Since leaving the UN, Kofi Annan has established his own Foundation in Geneva and serves as Chairman of the the Alliance for a Green Revolution in Africa (AGRA), the Elders and the Africa Progress Panel. He received the very first MacArthur Award for International Justice; mediated a political settlement to end the post-election violence in Kenya in 2008; served as Joint Special Envoy of the UN and the Arab League for Syria (2012); and published a widely reviewed book, Interventions: A Life in War and Peace. These and other activities have confirmed his role as an influential global actor beyond his time at the UN. This book reminds us how his ideas and priorities were incubated and, indeed, proclaimed. His words on war, peace, humanity, and “man’s inhumanity to man” still resonate in many ways—and offer many pointers for maintaining and developing the UN as a vital instrument for humanity in the coming decades.

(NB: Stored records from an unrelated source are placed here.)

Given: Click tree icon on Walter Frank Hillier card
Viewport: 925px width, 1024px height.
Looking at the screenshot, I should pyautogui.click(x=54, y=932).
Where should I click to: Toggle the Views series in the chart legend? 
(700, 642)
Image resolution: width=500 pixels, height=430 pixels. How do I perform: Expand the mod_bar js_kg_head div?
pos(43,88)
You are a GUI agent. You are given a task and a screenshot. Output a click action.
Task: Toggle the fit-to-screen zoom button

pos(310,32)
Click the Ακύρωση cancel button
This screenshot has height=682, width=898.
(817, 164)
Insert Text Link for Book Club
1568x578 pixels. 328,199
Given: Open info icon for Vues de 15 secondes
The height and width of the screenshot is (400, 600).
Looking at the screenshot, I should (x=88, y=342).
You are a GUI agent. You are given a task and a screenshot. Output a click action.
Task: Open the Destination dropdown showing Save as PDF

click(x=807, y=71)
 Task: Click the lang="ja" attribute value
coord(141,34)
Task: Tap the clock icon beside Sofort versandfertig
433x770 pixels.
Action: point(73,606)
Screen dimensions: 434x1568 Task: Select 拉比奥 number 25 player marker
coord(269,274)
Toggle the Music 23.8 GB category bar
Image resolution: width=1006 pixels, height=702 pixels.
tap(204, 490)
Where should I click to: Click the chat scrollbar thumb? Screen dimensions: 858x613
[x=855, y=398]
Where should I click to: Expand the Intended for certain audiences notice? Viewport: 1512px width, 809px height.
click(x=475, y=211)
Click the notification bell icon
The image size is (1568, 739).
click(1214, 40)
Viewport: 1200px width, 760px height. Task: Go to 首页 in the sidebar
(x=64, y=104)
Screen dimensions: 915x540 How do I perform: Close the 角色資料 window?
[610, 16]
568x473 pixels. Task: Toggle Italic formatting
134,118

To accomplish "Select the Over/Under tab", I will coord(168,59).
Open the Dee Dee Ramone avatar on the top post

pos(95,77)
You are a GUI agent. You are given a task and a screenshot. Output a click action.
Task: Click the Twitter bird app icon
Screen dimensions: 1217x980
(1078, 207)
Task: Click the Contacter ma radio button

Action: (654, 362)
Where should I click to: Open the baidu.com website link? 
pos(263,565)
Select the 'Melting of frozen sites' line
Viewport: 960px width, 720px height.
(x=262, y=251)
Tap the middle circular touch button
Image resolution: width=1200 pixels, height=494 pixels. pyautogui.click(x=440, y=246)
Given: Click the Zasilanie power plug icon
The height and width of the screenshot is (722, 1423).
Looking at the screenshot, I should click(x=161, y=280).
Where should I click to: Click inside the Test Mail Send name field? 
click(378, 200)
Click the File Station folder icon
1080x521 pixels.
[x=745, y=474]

  • An introduction to the book surveys the role of the Secretary-General and Kofi Annan’s unique experiences and contributions while in office.
  • Context-setting pieces for every chapter and speech place events in history and remind us why they were important.
  • Explanatory notes to the text identify unfamiliar players, define terms, and otherwise add to our understanding.
  • Photos highlight the major subjects covered by the chapters: Development, economics, and civil society; peace and security; human rights; peacekeeping and peacebuilding; the prevention of genocide; the ideal of diversity; Africa; and the Middle East.